At UCSF, Merzenich quickly made his mark. His work mapping the auditory cortex of different species of animals led him to work with the team that in the mid-1980s developed the commercial version of the cochlear ear implant. The device, which is implanted in a two-hour surgery, restores hearing by stimulating the auditory nerve. It was this work that impressed upon him the incredible power of the brain to remake itself and the profound effect science could have in people’s lives.
Since its release more than 20 years ago, the device has been implanted in about 100,000 people worldwide. Its success has given Merzenich a real sense of urgency about the work, says Posit Science CEO Jeff Zimman. “He’s really a man with a mission,” Zimman says. “He’s in a hurry to get science out into the world.”

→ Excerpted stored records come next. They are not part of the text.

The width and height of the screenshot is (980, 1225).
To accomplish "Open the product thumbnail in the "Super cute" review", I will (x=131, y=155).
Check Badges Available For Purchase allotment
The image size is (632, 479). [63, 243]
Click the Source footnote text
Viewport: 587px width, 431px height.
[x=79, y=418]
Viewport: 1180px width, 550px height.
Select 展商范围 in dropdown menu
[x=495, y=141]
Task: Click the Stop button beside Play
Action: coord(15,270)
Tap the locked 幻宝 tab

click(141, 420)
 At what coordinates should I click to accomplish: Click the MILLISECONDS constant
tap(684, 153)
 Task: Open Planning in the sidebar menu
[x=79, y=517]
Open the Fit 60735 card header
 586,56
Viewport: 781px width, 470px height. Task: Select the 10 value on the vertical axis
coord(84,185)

Brain Fitness has yet to achieve anything like the cochlear implant’s level of market penetration, but approximately 150 retirement communities across the United States and Canada now use the program. Meanwhile, one insurance company, Humana, has been offering the $395-program free or at a reduced price to its Medicare members since 2006.
Charline Truitt, the owner of a company in Orange County, California, that audits mortgage banks, started using the program more than three years ago when she noticed that she was beginning to misplace her keys. “It sounds like a stereotype, but I would find myself in a room and not know why I was there,” she says.
Merzenich likens the aging brain to a radio not quite tuned into the right frequency. Doing the program, he claims, will sharpen how you take in and process information, similar to making a signal clearer. Truitt, who started the program in 2004, when she was 60, says she saw dramatic improvement after only a few weeks. “It’s amazing really,” she says. “The most pronounced was the improvement in my hearing. I had a hard time hearing in noisy rooms, but now I can hear fine. It was phenomenal.”
Posit Science has a new project partnering with Easter Seals, the nonprofit organization that works with people with disabilities, to bring the improvements in memory, communications skills, and clarity of thinking seen in older adults to veterans from the wars in Iraq and Afghanistan who have suffered traumatic brain injuries.
When not pursuing his entrepreneurial concerns, Merzenich leads the life of a typical academic scientist. From his 8th floor office at UCSF, he responds to scores of emails he gets from former students and colleagues looking for help with grants and getting papers published. He attends conferences and writes papers, reads up on the latest developments in his field and beyond, and advises the postdoctoral students who work with him.
On a recent morning, he met with Tom Babcock, a research assistant who is doing an experiment to try to ameliorate tinnitus—a persistent ringing in the ears—using himself as a subject. Merzenich reviews the results with him and discusses possible ways to improve them. Gracefully, he segues into a meeting with postdoctoral student Xiao Ming Zhou to talk about his experiment on rats and schizophrenia. Main order of business: Advising him where best to try to publish the results. During this conversation, another postdoctoral student, Linda Wilbrecht, comes in to try to set up a meeting.